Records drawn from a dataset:
######
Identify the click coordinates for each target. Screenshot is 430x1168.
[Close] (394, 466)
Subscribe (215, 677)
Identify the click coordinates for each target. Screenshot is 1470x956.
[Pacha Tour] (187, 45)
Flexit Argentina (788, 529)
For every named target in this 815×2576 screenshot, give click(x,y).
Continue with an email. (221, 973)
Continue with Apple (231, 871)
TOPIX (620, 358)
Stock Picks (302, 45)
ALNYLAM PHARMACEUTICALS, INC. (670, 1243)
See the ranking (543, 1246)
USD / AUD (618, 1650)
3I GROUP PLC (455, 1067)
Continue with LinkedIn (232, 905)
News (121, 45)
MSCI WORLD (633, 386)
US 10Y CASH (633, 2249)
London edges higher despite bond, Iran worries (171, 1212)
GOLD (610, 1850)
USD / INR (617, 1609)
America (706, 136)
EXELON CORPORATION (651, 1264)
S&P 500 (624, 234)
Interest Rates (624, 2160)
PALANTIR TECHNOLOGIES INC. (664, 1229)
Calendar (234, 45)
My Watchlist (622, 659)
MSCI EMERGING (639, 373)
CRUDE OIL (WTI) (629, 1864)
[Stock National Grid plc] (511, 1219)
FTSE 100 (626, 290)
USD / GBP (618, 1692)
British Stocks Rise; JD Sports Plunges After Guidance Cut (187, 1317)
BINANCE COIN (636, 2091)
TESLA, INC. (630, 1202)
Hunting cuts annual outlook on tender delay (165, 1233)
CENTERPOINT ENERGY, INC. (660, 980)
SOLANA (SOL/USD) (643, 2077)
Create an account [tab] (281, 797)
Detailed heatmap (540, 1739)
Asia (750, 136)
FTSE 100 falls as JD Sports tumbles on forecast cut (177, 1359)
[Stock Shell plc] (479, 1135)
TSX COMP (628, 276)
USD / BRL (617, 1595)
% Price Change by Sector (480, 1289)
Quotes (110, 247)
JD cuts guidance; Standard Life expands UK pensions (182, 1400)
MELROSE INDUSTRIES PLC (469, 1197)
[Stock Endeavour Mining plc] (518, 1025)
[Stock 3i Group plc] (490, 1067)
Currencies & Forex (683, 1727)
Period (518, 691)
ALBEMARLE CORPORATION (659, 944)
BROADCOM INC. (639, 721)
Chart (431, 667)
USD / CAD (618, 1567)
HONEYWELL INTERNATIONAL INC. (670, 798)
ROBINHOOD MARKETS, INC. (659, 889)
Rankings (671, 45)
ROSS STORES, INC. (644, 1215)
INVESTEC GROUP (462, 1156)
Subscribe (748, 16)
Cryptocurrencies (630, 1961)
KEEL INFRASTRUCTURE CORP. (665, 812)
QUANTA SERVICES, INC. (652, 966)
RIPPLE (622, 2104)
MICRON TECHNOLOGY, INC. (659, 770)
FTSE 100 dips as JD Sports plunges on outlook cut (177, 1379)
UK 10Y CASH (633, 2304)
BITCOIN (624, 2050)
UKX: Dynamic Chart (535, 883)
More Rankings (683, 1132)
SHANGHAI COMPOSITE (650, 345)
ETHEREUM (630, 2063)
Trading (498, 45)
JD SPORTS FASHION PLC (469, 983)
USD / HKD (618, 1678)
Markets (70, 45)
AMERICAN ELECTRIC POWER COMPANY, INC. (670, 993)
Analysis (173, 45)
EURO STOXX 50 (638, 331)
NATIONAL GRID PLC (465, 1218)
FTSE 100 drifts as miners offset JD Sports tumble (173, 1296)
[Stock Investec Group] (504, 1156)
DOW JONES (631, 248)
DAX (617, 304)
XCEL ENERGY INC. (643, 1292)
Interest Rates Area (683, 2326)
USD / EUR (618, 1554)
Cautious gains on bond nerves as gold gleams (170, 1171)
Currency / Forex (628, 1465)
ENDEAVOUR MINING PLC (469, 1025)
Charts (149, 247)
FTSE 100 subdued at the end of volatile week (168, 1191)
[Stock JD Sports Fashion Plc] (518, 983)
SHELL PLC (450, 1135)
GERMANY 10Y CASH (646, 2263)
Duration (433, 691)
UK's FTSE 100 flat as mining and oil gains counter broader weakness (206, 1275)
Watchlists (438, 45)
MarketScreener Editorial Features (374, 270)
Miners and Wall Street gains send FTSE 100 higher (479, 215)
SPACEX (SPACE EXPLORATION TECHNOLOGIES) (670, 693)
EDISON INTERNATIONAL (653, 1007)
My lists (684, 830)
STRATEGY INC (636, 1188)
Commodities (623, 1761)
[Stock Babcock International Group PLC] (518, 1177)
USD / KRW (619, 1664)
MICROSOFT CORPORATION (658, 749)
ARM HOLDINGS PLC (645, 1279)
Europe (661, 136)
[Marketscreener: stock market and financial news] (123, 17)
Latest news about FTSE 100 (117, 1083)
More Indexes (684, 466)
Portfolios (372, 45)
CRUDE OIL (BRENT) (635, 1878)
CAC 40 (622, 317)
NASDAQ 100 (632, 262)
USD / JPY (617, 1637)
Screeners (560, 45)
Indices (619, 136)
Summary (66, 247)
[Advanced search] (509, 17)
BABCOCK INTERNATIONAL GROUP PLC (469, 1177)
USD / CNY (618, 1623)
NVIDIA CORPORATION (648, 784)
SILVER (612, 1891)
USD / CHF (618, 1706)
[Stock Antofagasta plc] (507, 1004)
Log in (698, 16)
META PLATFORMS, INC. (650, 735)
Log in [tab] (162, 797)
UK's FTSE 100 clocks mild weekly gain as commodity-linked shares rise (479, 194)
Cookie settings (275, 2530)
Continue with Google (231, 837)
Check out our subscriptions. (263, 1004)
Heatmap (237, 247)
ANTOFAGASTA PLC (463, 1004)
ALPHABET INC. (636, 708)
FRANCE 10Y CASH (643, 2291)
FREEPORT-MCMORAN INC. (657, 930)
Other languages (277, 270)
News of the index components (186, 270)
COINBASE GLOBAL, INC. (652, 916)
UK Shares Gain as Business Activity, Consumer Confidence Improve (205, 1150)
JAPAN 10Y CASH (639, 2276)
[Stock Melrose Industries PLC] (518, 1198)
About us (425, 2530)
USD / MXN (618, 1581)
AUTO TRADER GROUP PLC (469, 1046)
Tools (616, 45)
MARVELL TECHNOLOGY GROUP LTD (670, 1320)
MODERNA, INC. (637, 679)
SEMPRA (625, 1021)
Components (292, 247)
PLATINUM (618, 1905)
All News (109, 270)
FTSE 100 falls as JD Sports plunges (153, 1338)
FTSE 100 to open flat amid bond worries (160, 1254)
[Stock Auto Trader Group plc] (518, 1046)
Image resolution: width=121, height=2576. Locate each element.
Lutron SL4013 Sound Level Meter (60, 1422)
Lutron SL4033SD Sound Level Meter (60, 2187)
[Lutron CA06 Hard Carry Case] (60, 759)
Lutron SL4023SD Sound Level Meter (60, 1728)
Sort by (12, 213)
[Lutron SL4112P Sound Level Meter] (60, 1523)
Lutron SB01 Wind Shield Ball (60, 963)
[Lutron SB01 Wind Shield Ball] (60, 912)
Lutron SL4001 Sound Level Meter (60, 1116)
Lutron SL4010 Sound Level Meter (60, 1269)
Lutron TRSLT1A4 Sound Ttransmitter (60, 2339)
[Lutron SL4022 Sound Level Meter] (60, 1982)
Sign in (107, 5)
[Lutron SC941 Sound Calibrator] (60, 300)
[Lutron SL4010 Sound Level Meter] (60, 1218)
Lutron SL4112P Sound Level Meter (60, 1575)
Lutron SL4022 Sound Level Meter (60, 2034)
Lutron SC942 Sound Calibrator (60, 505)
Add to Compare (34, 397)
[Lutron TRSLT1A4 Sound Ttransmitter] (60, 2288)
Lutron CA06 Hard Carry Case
######
● WHAT THE TASK ASKS
There is a run of lines above from the one with "Currencies & Forex (683, 1727)" to the one with "Cryptocurrencies (630, 1961)"; print exactly that run, both ends included, and nothing else.

● ANSWER FOR THE TASK
Currencies & Forex (683, 1727)
Period (518, 691)
ALBEMARLE CORPORATION (659, 944)
BROADCOM INC. (639, 721)
Chart (431, 667)
USD / CAD (618, 1567)
HONEYWELL INTERNATIONAL INC. (670, 798)
ROBINHOOD MARKETS, INC. (659, 889)
Rankings (671, 45)
ROSS STORES, INC. (644, 1215)
INVESTEC GROUP (462, 1156)
Subscribe (748, 16)
Cryptocurrencies (630, 1961)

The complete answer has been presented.